# Data lines
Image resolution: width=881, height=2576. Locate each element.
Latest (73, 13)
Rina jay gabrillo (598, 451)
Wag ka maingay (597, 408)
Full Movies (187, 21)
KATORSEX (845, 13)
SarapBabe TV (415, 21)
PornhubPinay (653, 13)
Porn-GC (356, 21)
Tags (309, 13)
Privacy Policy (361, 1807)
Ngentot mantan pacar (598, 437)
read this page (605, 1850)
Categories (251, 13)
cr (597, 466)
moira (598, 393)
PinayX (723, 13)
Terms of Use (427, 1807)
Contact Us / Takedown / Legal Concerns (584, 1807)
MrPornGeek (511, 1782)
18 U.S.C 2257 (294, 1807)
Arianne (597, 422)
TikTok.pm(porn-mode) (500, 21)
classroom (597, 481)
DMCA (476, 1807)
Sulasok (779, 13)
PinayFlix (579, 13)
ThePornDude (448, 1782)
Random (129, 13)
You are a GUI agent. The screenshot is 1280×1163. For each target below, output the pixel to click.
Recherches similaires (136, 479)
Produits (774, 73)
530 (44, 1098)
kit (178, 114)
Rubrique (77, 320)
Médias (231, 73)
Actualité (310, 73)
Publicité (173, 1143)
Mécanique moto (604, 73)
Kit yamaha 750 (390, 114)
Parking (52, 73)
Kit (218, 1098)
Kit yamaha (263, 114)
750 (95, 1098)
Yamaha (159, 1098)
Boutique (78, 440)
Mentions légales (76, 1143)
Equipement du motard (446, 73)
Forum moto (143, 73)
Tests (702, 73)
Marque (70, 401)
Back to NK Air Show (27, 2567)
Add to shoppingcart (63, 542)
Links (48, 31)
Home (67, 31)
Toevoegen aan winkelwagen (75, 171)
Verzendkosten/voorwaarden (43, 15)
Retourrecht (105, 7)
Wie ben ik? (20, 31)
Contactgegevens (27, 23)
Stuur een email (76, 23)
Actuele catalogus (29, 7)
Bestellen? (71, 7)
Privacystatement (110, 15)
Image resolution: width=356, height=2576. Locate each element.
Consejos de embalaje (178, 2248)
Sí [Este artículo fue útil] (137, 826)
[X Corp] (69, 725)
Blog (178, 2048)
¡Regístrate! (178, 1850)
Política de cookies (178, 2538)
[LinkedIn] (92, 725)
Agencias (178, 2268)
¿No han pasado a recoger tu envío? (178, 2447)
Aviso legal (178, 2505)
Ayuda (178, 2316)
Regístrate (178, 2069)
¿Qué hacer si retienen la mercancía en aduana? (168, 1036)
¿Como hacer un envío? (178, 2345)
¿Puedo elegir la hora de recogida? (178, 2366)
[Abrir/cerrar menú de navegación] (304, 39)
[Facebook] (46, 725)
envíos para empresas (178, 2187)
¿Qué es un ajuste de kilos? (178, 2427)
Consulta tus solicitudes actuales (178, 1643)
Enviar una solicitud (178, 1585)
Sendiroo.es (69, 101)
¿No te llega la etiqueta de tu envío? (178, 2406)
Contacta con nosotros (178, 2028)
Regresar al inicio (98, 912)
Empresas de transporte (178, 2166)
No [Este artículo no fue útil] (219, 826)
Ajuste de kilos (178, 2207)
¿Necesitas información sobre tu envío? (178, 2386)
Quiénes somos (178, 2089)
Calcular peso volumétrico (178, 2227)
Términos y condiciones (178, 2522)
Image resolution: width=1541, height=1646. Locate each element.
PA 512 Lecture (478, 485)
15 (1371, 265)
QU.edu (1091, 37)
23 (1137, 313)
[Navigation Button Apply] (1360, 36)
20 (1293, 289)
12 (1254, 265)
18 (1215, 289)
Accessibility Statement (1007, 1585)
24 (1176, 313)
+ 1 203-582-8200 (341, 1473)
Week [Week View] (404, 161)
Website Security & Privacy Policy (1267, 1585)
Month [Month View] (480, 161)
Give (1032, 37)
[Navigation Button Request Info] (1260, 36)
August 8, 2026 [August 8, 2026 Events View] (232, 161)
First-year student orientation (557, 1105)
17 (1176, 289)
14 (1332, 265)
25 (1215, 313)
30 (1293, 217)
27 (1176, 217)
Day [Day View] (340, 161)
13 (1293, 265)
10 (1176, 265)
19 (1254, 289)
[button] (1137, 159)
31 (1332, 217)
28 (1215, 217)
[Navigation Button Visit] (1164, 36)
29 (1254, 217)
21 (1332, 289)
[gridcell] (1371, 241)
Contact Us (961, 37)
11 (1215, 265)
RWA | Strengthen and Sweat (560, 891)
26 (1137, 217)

# Aim of the exercise
Print the items verbatim, from the very start down through the line containing "TikTok.pm(porn-mode) (500, 21)", including both the first and last lines.

# Full response
Image resolution: width=881, height=2576. Locate each element.
Latest (73, 13)
Rina jay gabrillo (598, 451)
Wag ka maingay (597, 408)
Full Movies (187, 21)
KATORSEX (845, 13)
SarapBabe TV (415, 21)
PornhubPinay (653, 13)
Porn-GC (356, 21)
Tags (309, 13)
Privacy Policy (361, 1807)
Ngentot mantan pacar (598, 437)
read this page (605, 1850)
Categories (251, 13)
cr (597, 466)
moira (598, 393)
PinayX (723, 13)
Terms of Use (427, 1807)
Contact Us / Takedown / Legal Concerns (584, 1807)
MrPornGeek (511, 1782)
18 U.S.C 2257 (294, 1807)
Arianne (597, 422)
TikTok.pm(porn-mode) (500, 21)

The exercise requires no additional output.